The Death of Paul Tamaroff
Paul was born in Albany, New York to Samuel and Edna (Laufman). He grew up there with his older brother, Alan, and his older sister, Tamara. After graduating from Albany High School, he studied Aeronautical Engineering at Georgia Tech, but left early to join the Air Force. He joined the Air Force in 1959, married in 1963, and later was stationed on Guam until being released from Active Duty in 1968. He then returned with his family to Albany, NY and graduated from Albany Law School in 1971. He worked with the National Labor Relations Board in Washington, DC. When a transfer became available in 1973, Paul moved his family to Atlanta, which he recalled fondly from his time at Georgia Tech. He remained in the Air Force Reserves until 1979. He and his wife divorced in 1980.
In 1983, Paul and his second wife, Deb (married 1988), started Attorneys’ Personal Services, which performed legal work and service of process.

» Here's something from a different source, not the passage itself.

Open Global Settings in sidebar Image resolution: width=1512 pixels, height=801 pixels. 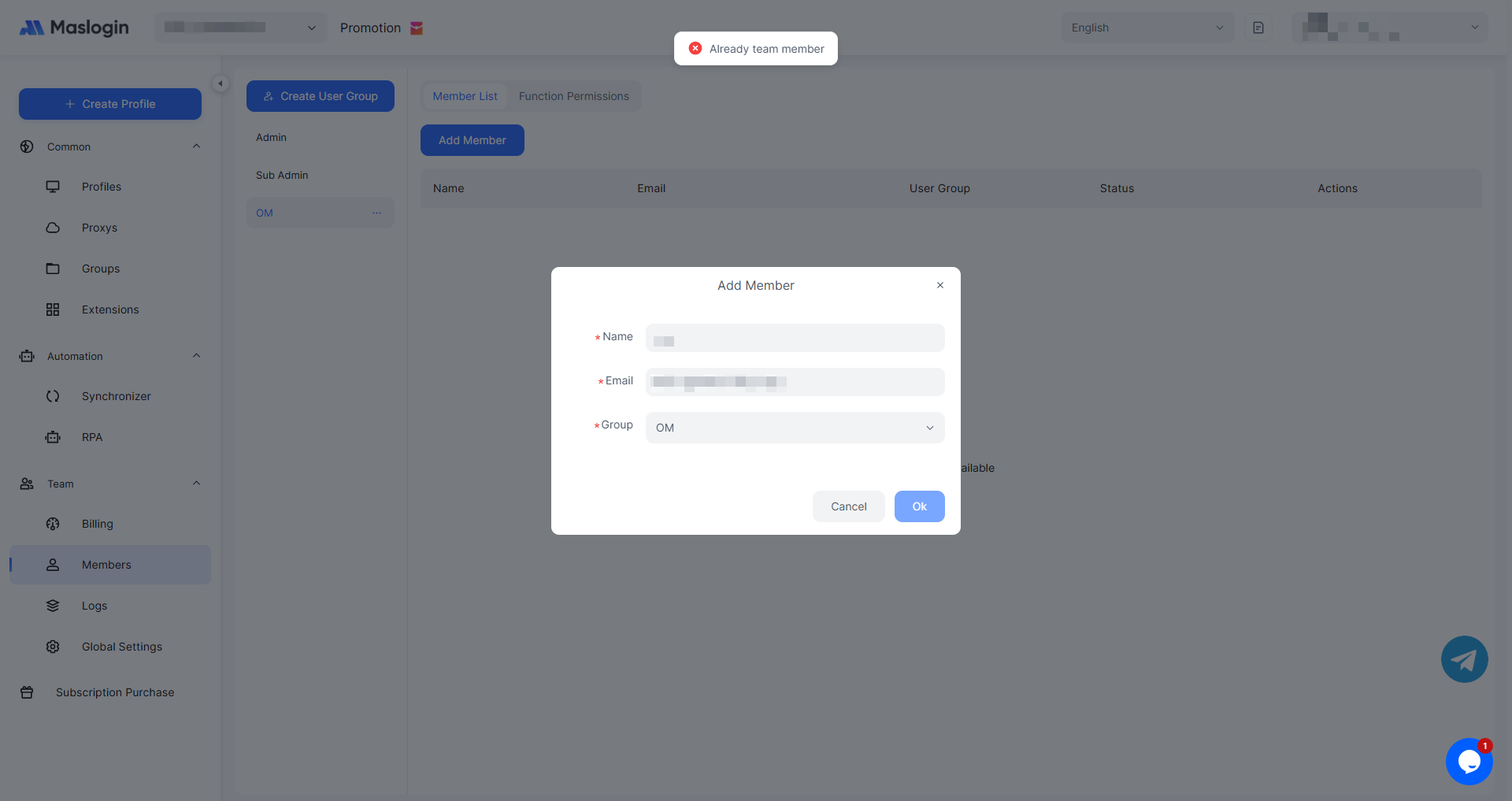(x=121, y=647)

Paul served as President of NAPPS (National Association of Professional Process Servers) 1994 – 1995 and again 2009 – 2010. He also served as the Arbitration & Grievance Chairman for many years.
He was a founding member of GAPPS (Georgia Association of Professional Process Servers) and remained a Board Member since its inception in 2000. In 2006, CALSPro (California Association of Legal Support Professionals) named him the recipient of the Bert Rosenthal Memorial Award. Paul helped develop and taught the Continuing Education courses for Certified Process Servers.

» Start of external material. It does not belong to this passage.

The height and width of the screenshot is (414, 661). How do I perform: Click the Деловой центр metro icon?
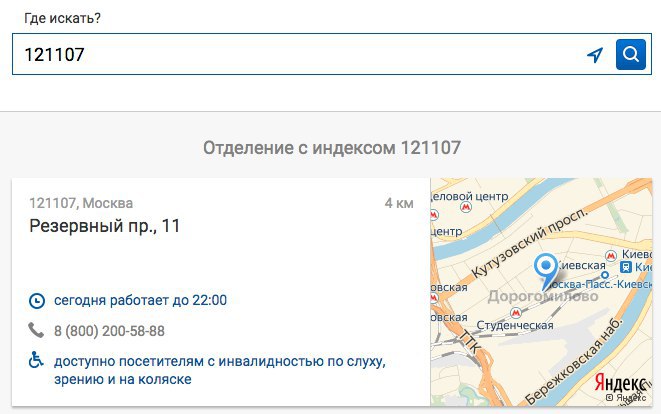coord(466,207)
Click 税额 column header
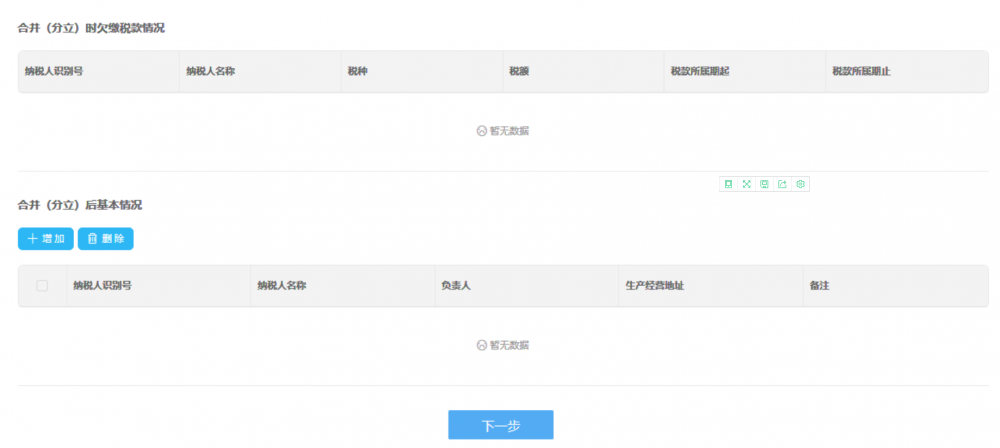 [x=519, y=72]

Paul and Deb ran the business together until her passing in October 2019 (glioblastoma). Paul finally retired in December 2019 at the age of 79. He was still riding a motorcycle until August of this year when he started chemotherapy. Unfortunately, his stomach cancer wasn’t diagnosed early enough for the treatment to be successful. He passed away at home on 1 December, 2020, and he was buried with Military Honors at Georgia National Cemetery. He is survived by his sister and two daughters.
If anyone is inclined to raise a glass, his standard drink at the end of the day was Wild Turkey 101, and he occasionally indulged in an Islay Scotch.